Required work = Once the line holding "At what coordinates" is found in the entries below, restate it and each line after it word for word, with no pictures.

▼

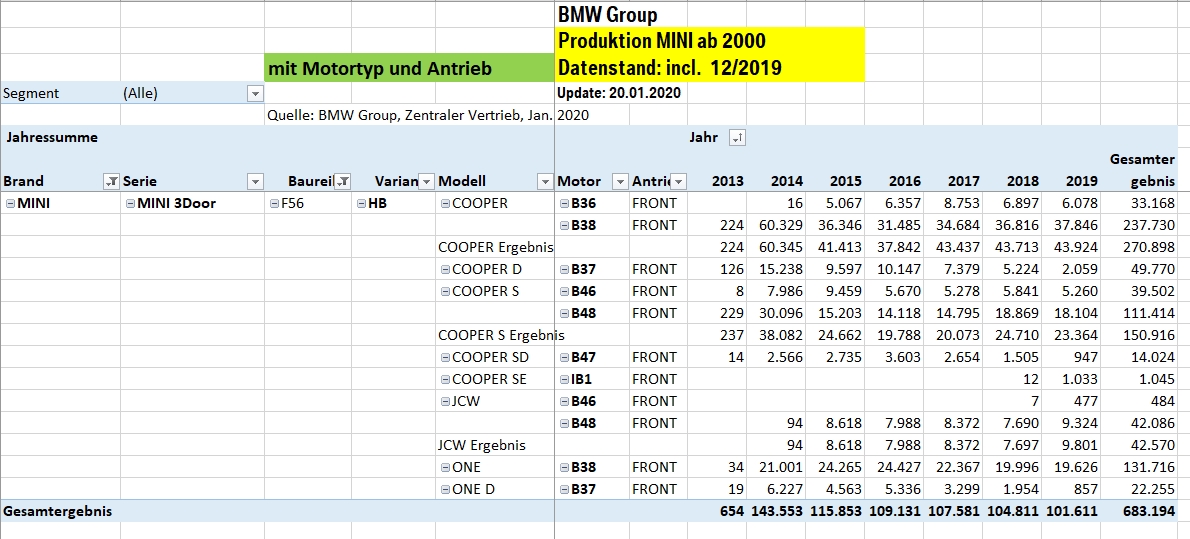Collapse the ONE D model group
1190x539 pixels.
coord(445,489)
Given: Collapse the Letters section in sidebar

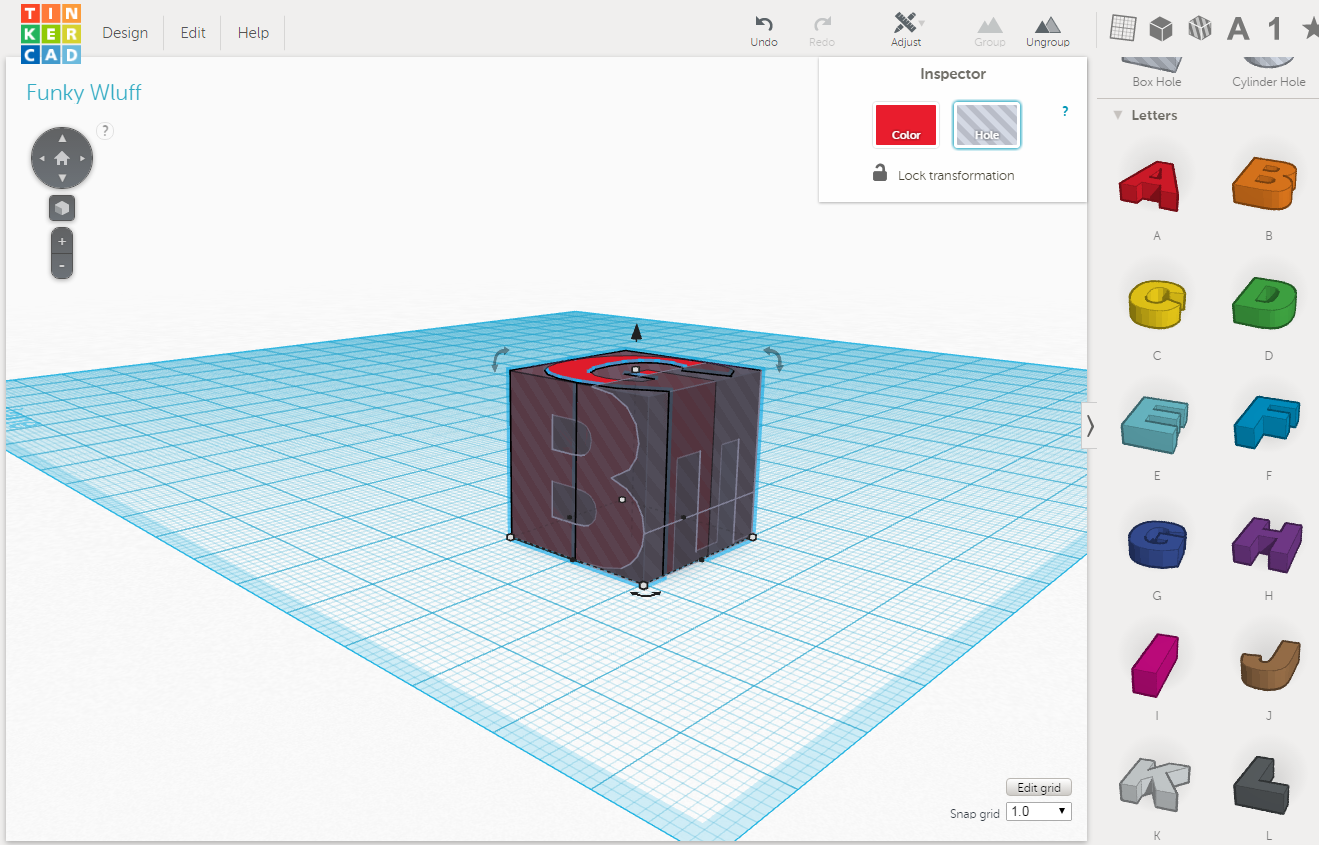Looking at the screenshot, I should (x=1117, y=115).
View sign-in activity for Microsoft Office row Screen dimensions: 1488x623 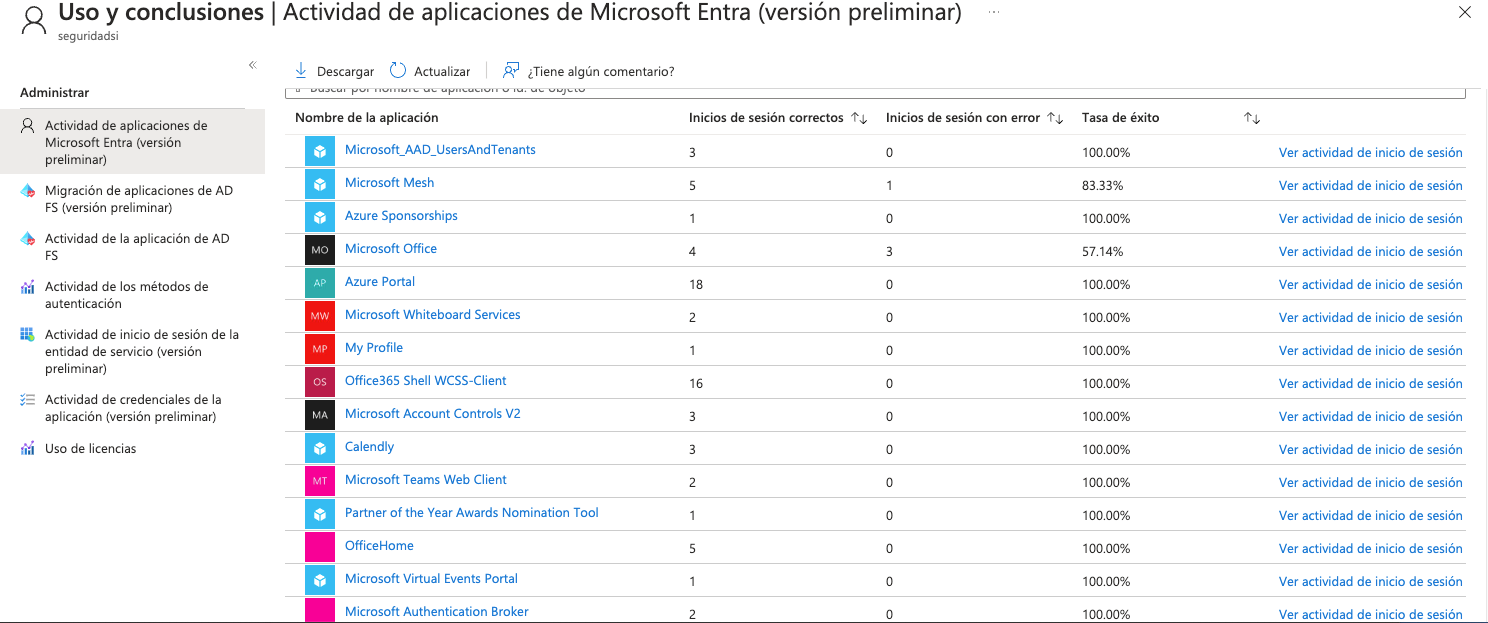pos(1370,251)
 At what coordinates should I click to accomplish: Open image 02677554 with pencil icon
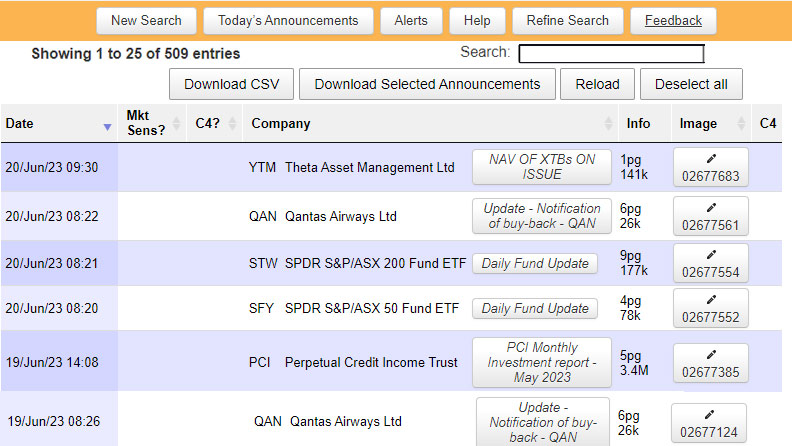tap(710, 264)
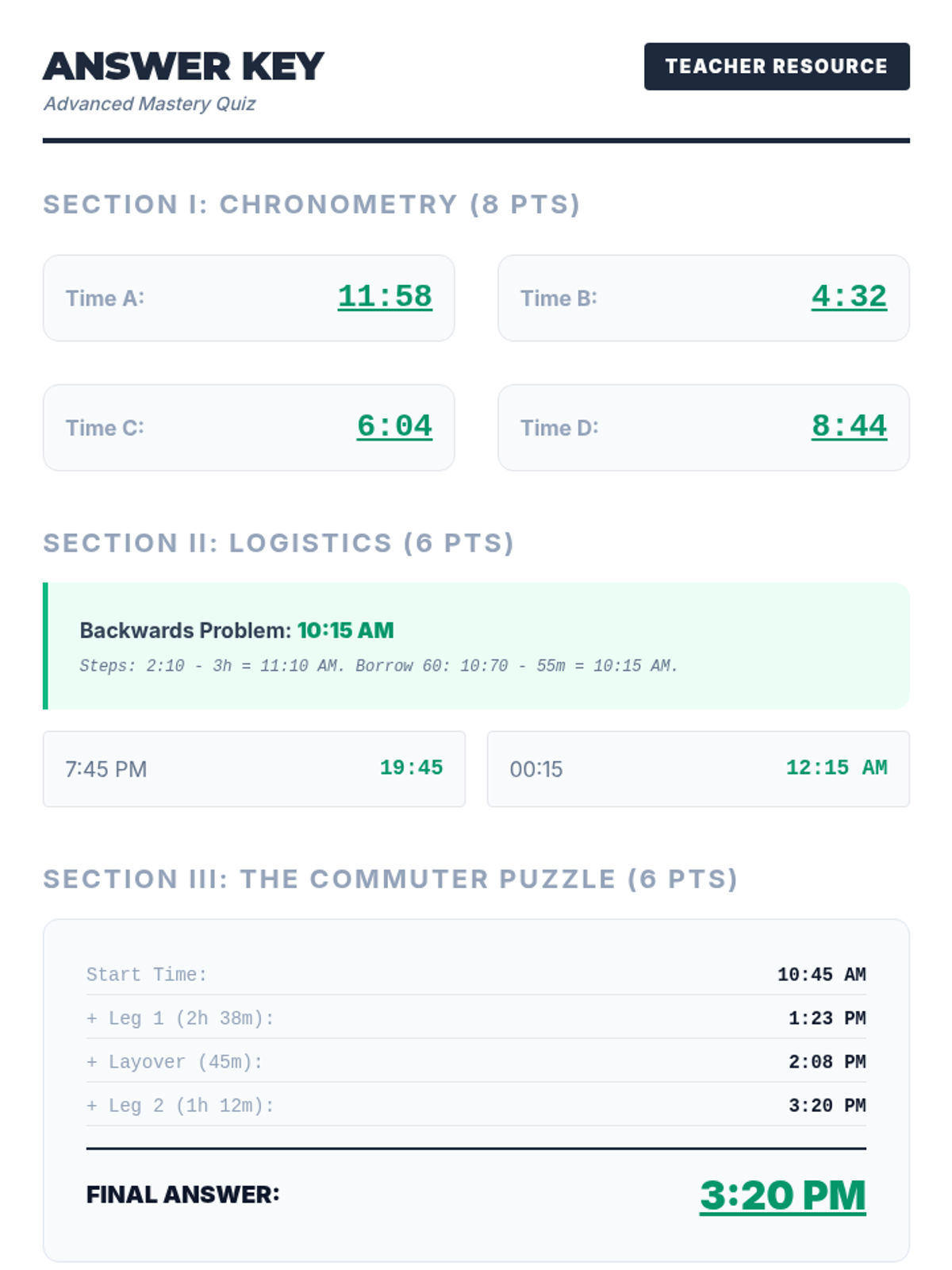This screenshot has width=952, height=1270.
Task: Select the Advanced Mastery Quiz subtitle
Action: click(149, 104)
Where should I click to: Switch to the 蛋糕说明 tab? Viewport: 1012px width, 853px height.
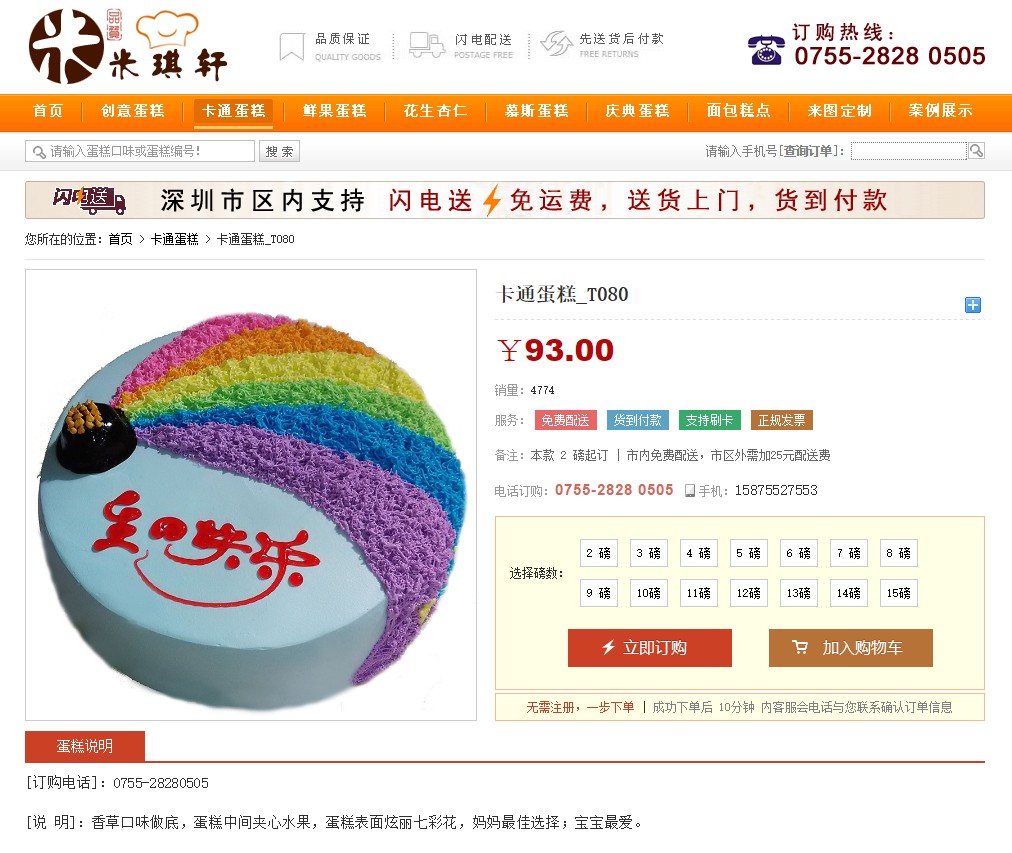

▲

Expected answer =
 At what coordinates should I click to accomplish: Open image 02677554 with pencil icon
tap(710, 264)
This screenshot has width=952, height=1270.
Task: Select the Advanced Mastery Quiz subtitle
Action: click(149, 104)
Where should I click to: Switch to the 蛋糕说明 tab? Viewport: 1012px width, 853px height.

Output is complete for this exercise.